The key to making this recipe quick and easy is using the flour as a thickener, rather than sweating over making a perfect roux, which saves about 30 minutes.
- 2 tablespoons canola oil
- 1/3 cup + 1 tablespoon all-purpose flour
- 1 lb raw Andouille sausage
- 2 cups finely chopped onion
- 1 1/2 cups finely chopped green bell pepper (about 1 large)
- 4 celery stalks, thinly sliced
- 4 garlic cloves, minced
- 1 cup water
- 4 cups (32 oz) chicken stock, divided
- 2 teaspoons Cajun seasoning
- 1 teaspoon salt
- 1 teaspoon dried thyme
- 2 bay leaves
- 2 teaspoons Worcestershire sauce
- 1/4 teaspoon crushed red pepper
- 1 teaspoon cayenne pepper (optional for extra spice)

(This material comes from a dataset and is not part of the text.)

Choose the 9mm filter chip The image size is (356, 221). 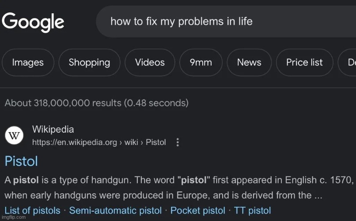[201, 62]
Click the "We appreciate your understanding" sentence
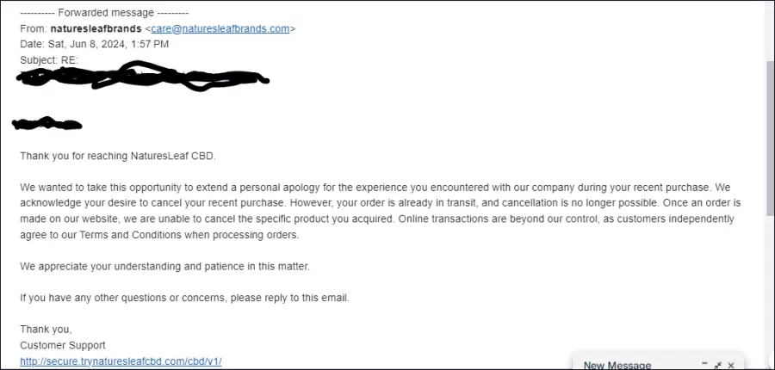Screen dimensions: 775x370 [x=164, y=267]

- 1 (16-ounce) bag frozen cut okra
- Juice of half a lemon
- 1 pound peeled and deveined medium shrimp
- 3 cups hot cooked long-grain white rice
- Hot pepper sauce (optional)
Place flour in a small skillet; cook 5 minutes over medium heat or until flour is toasty brown, stirring constantly. Place in a small bowl; cool.
Heat the oil in large Dutch oven over medium-high heat. Remove sausage from casings and cook for 3 minutes, crumbling with a spoon. Add onion, bell pepper, celery, and garlic; sauté 10 minutes or until vegetables are tender and lightly browned. Add water, and cook 1 minute, stirring constantly.
Combine toasted flour and 2 cups of chicken broth in a medium bowl, stirring well with a whisk. Gradually pour broth mixture into pan. Stir in remaining chicken broth, Cajun seasoning, 1/2 teaspoon salt, thyme, bay leaves, Worcestershire, crushed red pepper, cayenne pepper, and okra; bring to a boil. Cover, reduce heat, and simmer 15 minutes.
Add shrimp and lemon juice; cook 3 minutes or until shrimp are done. Remove from heat; serve gumbo over rice. Serve with hot pepper sauce, if desired.
Try this: replace 1 cup water with 12 oz amber beer.